News & Analysis
Nvidia: ARM supercomputer to be more efficient than x86
Sylvie Barak
12/6/2011 12:07 PM EST
SAN FRANCISCO--An ARM CPU is inherently more efficient than an x86 CPU and therefore best suited toward the high performance computing needs of the future, according to Nvidia Corp.
In a recent interview, Nvidia’s Sumit Gupta, director of Tesla marketing, said the only real advantage to x86 systems was that they could run operating systems like Microsoft Windows faster, but that when it came to needing maximum performance on minimum power, ARM was the future, and therefore a better option for supercomputing.
ARM architecture, explained Gupta, emerged out of the embedded space, where power limitations were prevalent and where less than a watt of power was considered a norm.
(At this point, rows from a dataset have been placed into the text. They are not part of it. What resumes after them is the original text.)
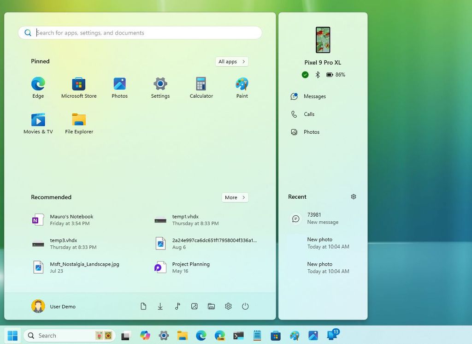Click the green connected status checkmark

coord(305,74)
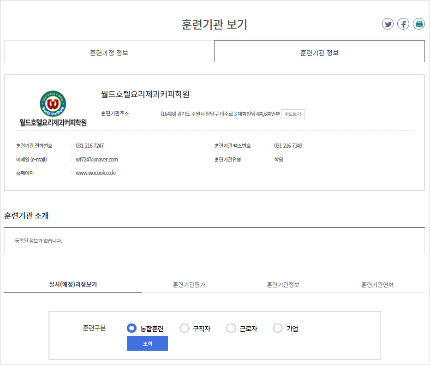Select the 기업 radio button
The width and height of the screenshot is (430, 365).
(278, 328)
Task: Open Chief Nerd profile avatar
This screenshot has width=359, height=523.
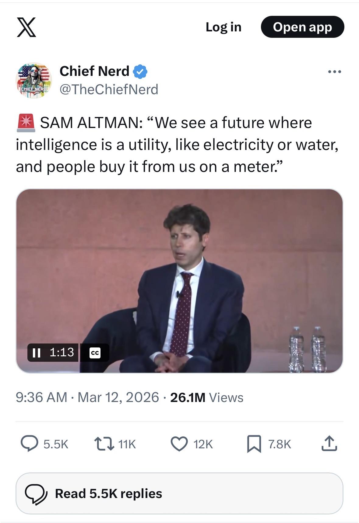Action: 33,80
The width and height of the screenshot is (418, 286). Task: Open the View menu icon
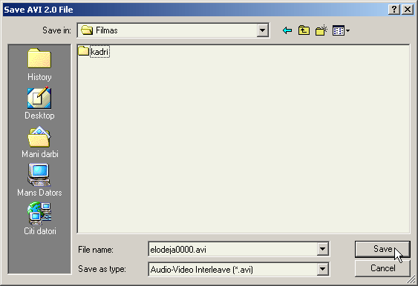tap(341, 30)
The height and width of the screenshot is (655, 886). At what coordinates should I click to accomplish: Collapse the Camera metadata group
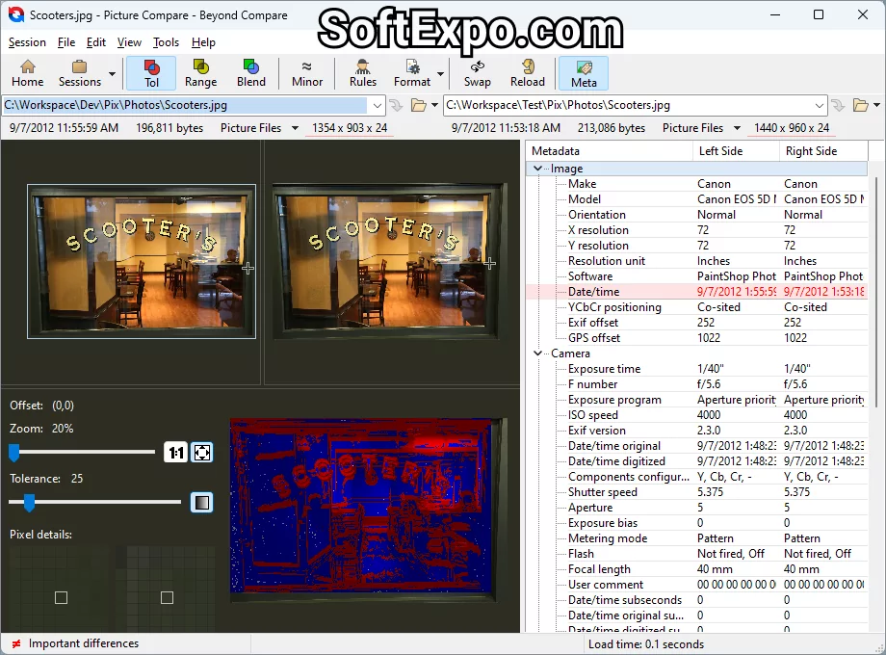tap(538, 354)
All performance was therefore constrained from the conceptual phase of the chip’s design, forcing engineers to be especially creative about power efficiencies.
Intel and AMD’s x86 architecture, on the other hand, had been designed with PCs in mind, and came from a world in which machines were typically plugged in to wall sockets and faced no real power limitations.
“The number one consideration for x86 has always been to make operating systems like Windows run much faster and to be able to respond to unpredictable tasks, such as a mouse-click or a keyboard entry,” said Gupta, noting that the need for branch prediction and speculative execution was the reason x86 processors had such sizeable cache.
“It’s a terrific processor for everyday computing, not the right device as we go towards high performance computing,” he maintained.
Nvidia is already helping the Barcelona Supercomputing Center (BSC) to develop a hybrid supercomputer based on its Tegra ARM CPUs, accelerated by CUDA-supporting Tesla GPUs, with hopes of reaching exascale performance in a European project known as “Mont-Blanc”.
The hybrid will be the world's first ARM-based CPU/GPU supercomputing combination, and researchers at BSC have said they hope to achieve a short term goal of a two to five times improvement in energy efficiency compared with today's most efficient systems, with an ultimate goal of reaching exascale at 15 to 30 times less power.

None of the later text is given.